Why Do Simple, Inexpensive Convergence Training Exercises Continue to Perform as Well as More Expensive Computer-Based Home Therapies? Uncoupling Your Expectations
WHY DO SIMPLE, INEXPENSIVE CONVERGENCE TRAINING EXERCISES CONTINUE TO PERFORM AS WELL AS MORE EXPENSIVE COMPUTER-BASED HOME THERAPIES? UNCOUPLING YOUR EXPECTATIONS
Aust Orthopt J 2020 Volume 52: 4-13
Alex Christoff CO1
1The Wilmer Eye Institute at John Hopkins Hospital, Baltimore, Maryland, USA
Convergence insufficiency is a common disorder of binocular vision affecting older children, teenagers, and adults. Patients with convergence insufficiency report symptoms of reading difficulty, eyestrain or discomfort associated with near activities, blurred vision, and headache. Affected individuals are unable to maintain fusional convergence during near activities. The diagnosis is made based on a remote near point of convergence and decreased positive fusional vergence amplitudes at near fixation. Treatment of convergence insufficiency includes orthoptic exercises designed to build convergence amplitudes, spectacles to address presbyopia, computer orthoptics that simulate the vergence demands addressed by traditional orthoptic exercises, and office and home-based vision therapy.
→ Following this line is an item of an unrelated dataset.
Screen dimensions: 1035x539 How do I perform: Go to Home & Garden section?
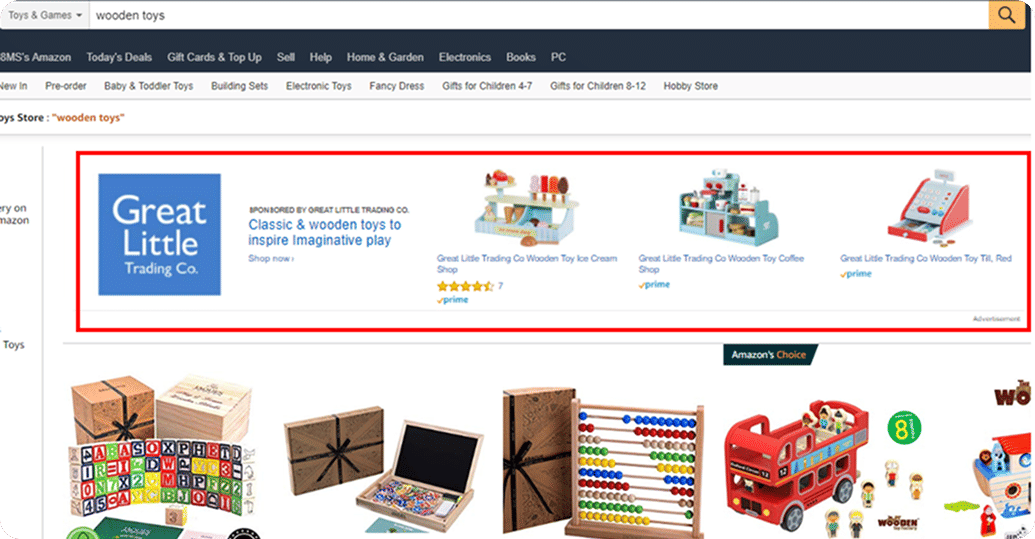385,57
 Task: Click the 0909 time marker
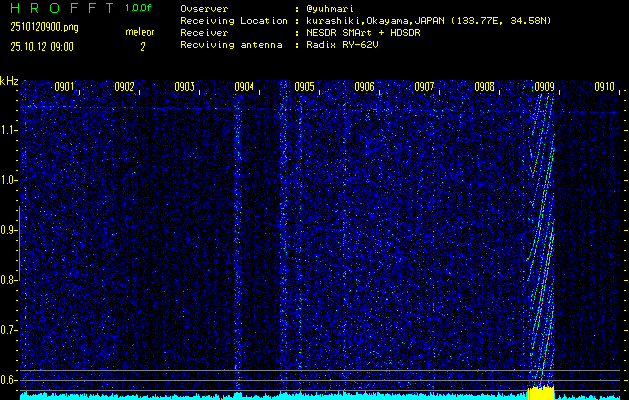(x=545, y=87)

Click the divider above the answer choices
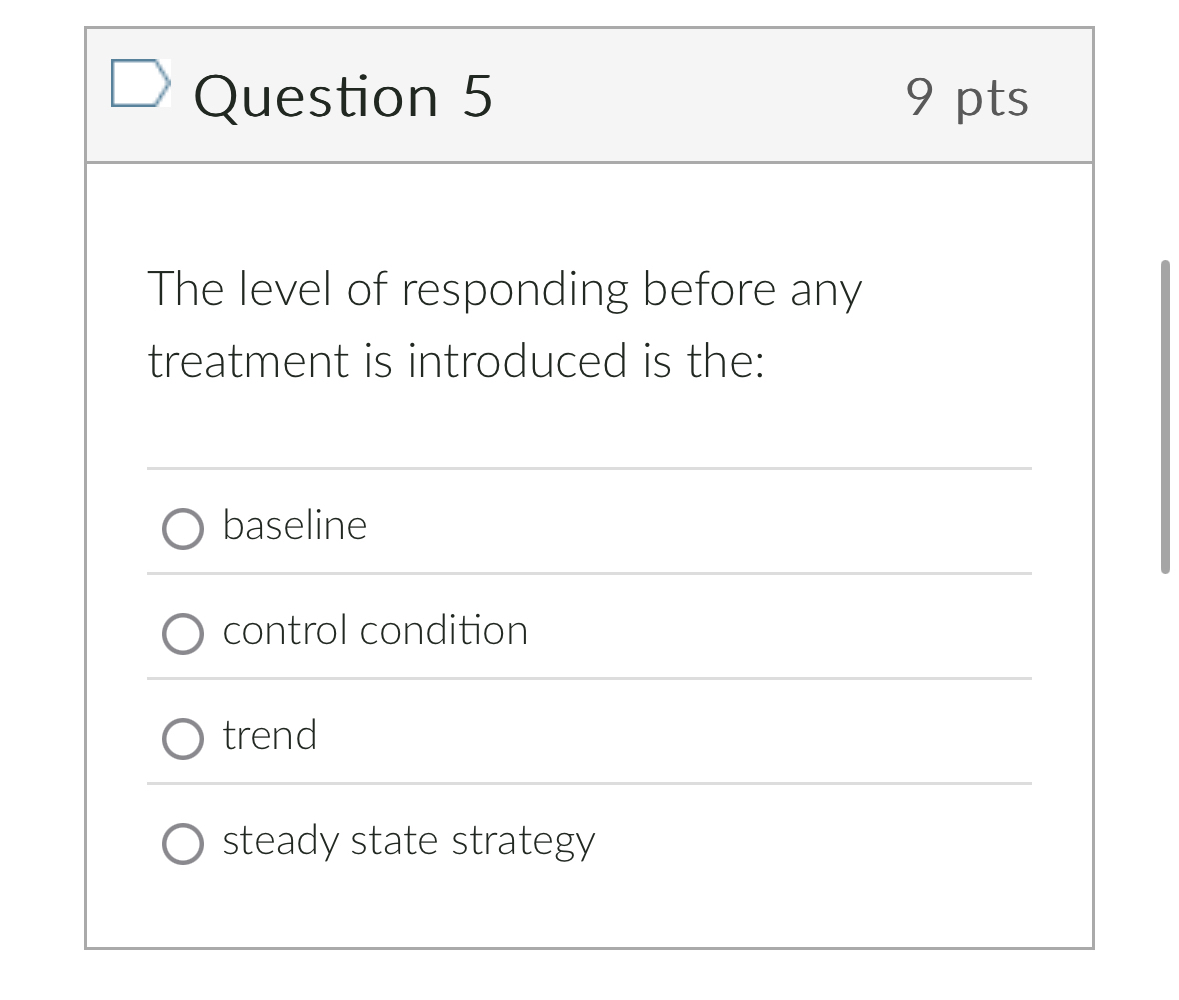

Researchers have sought to compare the advantages of more costly, contemporary treatments to inexpensive, simple home therapies with widely varying results. No consensus exists as to superiority of one treatment over the next in terms of reduction of symptoms, or improved objective clinical measures, regardless of cost. Simple, orthoptic convergence training exercises for use at home continue to perform well in patients with symptomatic convergence insufficiency. Three cases treated successfully with simple jump vergence exercises that preserve the fundamental neuro-sensory relationship between convergence and accommodation are presented to illustrate how compliance and adequate treatment application of inexpensive home therapies continues to improve objective measurement of convergence amplitudes and near point of convergence, and subjective symptoms. A review of the visual sciences literature reveals how asthenopic symptoms have been shown to develop in healthy volunteers in laboratory conditions after prolonged viewing of simulated 3-dimensional images on a flat-panel computer monitor like those used in popular computer vergence training programs.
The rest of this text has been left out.